Aim — Find each line in the entries below that contains the word "marker" and copy those lines.
====== Dataset
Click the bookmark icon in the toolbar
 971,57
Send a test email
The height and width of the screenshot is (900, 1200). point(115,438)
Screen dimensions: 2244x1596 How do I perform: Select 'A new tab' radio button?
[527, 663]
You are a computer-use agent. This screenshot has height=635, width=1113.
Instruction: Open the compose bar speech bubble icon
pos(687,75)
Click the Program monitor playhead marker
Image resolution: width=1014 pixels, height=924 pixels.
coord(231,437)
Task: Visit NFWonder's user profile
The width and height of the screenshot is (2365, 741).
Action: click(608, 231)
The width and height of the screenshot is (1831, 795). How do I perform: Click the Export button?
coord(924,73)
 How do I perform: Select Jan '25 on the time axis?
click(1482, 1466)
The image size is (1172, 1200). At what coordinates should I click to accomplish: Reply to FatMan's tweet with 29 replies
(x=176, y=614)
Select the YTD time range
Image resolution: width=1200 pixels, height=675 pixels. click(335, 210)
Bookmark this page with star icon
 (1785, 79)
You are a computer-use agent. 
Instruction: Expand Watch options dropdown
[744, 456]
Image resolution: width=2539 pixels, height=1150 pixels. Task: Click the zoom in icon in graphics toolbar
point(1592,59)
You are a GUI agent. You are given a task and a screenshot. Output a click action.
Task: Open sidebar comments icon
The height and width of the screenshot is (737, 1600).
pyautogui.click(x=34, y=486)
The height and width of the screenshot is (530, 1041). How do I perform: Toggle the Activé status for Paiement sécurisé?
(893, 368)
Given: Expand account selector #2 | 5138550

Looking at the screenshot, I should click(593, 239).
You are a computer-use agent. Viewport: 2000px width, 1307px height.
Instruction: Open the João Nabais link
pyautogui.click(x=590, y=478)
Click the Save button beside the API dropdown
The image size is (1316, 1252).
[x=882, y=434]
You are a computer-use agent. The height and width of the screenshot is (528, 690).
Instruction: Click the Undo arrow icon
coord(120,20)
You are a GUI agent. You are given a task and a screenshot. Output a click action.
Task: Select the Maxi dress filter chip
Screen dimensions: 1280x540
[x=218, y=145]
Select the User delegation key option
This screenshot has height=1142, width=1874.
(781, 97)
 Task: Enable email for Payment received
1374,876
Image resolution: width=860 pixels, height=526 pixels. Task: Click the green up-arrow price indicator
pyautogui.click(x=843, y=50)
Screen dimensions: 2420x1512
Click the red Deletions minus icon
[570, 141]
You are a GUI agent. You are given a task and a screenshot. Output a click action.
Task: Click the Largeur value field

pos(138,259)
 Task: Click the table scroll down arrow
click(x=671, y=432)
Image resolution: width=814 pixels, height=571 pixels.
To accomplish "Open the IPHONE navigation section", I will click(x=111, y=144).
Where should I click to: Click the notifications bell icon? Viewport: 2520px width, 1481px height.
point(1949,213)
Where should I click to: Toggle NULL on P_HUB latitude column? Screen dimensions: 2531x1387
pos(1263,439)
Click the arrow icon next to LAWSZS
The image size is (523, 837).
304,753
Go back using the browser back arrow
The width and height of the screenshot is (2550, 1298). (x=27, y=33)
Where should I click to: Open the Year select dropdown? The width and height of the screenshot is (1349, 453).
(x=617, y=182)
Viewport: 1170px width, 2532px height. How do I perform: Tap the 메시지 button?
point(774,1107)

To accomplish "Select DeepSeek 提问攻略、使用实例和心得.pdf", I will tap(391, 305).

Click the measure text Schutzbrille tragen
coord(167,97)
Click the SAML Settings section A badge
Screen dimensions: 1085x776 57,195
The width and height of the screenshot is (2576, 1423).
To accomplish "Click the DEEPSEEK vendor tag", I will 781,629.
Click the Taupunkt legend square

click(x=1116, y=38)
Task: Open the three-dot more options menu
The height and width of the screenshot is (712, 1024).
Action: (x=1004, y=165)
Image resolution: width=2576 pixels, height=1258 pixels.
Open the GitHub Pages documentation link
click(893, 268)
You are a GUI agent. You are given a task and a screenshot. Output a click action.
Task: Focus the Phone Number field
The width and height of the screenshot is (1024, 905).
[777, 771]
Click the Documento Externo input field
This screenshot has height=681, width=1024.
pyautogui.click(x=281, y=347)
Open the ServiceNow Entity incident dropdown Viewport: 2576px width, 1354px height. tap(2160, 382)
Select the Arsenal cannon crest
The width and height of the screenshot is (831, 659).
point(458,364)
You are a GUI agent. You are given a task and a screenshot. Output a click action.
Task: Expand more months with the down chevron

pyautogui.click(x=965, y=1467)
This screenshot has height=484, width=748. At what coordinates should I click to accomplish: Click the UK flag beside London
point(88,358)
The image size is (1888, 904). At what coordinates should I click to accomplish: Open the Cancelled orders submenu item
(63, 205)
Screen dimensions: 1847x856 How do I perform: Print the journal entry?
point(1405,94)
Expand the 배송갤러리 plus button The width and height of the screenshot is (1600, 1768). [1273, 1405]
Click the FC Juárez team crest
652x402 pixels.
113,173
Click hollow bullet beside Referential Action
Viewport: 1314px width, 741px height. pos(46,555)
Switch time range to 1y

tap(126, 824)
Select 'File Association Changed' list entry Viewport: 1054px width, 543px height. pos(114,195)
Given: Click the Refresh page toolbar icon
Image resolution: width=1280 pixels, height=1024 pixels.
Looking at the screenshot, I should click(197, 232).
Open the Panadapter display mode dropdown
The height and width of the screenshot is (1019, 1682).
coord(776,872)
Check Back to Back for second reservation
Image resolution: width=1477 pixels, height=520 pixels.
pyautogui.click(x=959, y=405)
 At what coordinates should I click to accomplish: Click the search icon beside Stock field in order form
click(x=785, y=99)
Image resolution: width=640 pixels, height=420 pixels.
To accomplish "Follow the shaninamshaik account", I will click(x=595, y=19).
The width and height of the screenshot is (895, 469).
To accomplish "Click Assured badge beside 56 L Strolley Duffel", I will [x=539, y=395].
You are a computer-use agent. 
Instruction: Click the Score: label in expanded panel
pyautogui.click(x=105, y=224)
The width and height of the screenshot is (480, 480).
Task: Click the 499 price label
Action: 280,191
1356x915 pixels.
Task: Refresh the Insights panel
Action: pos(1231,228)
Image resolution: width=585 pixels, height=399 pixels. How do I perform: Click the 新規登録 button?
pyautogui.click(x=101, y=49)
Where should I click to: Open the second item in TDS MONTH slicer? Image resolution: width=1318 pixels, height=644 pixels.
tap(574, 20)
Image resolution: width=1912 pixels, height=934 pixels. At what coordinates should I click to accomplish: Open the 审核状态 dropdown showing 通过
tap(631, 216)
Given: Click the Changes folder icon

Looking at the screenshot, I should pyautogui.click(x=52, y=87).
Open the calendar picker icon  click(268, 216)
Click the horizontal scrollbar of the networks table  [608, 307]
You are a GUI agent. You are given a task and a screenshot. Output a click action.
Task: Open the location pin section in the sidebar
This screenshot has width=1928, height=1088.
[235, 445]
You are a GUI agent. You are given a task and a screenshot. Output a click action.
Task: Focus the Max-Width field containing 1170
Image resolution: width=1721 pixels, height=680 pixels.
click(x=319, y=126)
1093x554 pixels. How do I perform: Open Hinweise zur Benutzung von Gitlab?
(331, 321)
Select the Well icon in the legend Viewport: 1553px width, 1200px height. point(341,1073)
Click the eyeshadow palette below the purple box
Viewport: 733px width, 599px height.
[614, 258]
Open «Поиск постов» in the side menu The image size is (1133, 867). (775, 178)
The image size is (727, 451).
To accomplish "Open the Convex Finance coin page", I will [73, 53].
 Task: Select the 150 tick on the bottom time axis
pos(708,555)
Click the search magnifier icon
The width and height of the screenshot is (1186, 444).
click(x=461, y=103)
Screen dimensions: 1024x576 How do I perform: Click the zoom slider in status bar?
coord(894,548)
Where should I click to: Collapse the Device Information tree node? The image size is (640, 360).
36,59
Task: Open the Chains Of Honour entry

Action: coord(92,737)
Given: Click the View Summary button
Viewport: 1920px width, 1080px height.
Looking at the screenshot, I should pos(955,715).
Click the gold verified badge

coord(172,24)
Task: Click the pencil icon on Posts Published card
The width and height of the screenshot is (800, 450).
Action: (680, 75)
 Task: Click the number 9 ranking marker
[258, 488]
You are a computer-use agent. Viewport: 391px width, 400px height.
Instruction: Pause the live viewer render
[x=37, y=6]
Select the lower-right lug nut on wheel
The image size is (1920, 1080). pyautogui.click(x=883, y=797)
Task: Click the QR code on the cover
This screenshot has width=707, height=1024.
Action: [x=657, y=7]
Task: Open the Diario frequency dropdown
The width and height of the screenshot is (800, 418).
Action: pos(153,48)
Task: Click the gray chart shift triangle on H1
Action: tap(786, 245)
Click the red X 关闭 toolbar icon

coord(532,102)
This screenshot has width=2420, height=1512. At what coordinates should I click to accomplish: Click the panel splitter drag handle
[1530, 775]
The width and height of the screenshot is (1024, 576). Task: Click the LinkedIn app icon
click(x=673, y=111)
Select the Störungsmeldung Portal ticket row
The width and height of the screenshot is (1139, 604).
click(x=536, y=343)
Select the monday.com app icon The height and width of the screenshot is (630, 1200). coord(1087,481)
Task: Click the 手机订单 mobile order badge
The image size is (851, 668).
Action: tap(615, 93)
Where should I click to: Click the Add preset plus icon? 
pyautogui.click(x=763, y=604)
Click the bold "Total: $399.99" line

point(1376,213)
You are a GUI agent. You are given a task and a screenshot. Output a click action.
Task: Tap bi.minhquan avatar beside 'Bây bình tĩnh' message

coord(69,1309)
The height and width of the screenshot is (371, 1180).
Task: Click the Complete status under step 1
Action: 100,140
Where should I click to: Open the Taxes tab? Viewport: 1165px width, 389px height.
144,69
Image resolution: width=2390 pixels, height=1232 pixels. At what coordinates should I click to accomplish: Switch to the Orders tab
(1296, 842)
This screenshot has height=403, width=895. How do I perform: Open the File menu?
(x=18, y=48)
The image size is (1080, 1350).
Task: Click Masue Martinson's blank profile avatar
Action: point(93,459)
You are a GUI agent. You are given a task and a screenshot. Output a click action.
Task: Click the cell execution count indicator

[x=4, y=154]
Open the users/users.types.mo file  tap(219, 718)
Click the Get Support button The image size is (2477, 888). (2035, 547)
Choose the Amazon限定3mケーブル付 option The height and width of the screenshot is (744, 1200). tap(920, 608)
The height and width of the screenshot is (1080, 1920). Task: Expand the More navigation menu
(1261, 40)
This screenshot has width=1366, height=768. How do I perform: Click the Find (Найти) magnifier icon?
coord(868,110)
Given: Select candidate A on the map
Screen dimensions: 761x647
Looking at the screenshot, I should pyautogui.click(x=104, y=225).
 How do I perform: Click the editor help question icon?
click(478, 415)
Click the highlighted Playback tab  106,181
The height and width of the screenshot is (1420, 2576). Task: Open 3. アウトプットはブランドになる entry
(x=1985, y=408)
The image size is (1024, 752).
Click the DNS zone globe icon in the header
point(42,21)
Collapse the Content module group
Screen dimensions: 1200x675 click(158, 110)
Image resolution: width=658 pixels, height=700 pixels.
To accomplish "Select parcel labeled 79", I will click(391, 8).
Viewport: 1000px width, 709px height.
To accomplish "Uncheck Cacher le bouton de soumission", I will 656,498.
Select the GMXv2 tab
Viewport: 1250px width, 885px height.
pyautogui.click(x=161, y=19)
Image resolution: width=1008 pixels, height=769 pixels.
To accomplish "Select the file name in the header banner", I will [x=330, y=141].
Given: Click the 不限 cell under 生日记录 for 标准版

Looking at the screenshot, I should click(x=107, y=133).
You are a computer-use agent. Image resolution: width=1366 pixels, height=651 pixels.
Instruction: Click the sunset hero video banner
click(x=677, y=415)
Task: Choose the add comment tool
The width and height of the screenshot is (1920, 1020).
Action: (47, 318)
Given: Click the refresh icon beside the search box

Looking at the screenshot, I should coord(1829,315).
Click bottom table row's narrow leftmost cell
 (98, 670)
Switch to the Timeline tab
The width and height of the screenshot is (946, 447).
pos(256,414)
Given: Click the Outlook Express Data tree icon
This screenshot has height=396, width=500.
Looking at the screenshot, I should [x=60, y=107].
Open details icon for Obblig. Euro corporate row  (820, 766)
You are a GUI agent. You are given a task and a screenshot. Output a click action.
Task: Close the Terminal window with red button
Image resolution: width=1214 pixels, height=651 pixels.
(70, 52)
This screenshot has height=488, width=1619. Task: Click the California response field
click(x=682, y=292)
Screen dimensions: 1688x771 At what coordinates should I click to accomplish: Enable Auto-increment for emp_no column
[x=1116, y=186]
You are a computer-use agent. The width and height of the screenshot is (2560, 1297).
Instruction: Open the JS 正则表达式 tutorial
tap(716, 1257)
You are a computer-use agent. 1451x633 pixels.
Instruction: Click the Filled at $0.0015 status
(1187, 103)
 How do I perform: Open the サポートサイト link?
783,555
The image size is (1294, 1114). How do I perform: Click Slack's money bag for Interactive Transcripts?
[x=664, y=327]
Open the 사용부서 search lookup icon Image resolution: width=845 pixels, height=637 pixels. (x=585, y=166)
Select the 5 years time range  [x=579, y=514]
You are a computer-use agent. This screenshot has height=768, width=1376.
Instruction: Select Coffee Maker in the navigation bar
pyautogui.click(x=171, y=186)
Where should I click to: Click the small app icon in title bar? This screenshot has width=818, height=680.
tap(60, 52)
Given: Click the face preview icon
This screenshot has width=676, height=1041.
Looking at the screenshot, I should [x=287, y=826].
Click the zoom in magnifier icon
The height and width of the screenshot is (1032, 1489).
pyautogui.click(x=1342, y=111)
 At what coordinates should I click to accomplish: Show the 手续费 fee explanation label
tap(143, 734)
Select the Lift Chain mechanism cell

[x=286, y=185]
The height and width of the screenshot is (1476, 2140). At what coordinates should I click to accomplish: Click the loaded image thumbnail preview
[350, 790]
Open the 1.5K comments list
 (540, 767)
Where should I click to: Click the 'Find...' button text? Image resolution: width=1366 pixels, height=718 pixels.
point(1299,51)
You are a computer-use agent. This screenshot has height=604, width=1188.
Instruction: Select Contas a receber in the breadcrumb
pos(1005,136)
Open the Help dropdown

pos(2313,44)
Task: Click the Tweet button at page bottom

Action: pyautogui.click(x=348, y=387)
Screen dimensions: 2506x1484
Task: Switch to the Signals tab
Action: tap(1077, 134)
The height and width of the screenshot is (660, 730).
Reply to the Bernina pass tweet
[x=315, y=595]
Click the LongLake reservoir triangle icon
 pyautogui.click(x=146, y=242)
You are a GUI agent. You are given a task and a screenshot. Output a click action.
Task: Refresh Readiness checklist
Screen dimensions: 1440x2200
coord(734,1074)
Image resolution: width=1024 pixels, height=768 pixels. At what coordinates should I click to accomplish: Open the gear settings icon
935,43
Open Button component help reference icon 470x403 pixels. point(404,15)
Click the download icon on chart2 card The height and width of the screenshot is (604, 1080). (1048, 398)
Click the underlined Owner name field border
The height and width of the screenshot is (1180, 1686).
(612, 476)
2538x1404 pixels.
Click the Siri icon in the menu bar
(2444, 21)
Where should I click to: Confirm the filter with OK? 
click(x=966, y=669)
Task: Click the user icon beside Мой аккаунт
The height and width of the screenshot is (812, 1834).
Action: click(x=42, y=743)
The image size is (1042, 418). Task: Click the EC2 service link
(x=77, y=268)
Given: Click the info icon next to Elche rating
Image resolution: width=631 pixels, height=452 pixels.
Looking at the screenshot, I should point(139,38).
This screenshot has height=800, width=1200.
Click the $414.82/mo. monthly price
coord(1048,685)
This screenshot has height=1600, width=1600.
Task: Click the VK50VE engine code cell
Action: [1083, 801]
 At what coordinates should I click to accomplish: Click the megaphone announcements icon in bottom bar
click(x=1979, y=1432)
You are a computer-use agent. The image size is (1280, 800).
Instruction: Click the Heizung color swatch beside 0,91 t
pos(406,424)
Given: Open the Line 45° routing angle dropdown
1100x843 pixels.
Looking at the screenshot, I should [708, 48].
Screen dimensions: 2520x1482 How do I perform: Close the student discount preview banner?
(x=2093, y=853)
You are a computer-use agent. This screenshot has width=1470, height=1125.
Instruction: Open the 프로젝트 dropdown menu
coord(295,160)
============
Solution below —
Click the Program monitor playhead marker
 Task: Click the number 9 ranking marker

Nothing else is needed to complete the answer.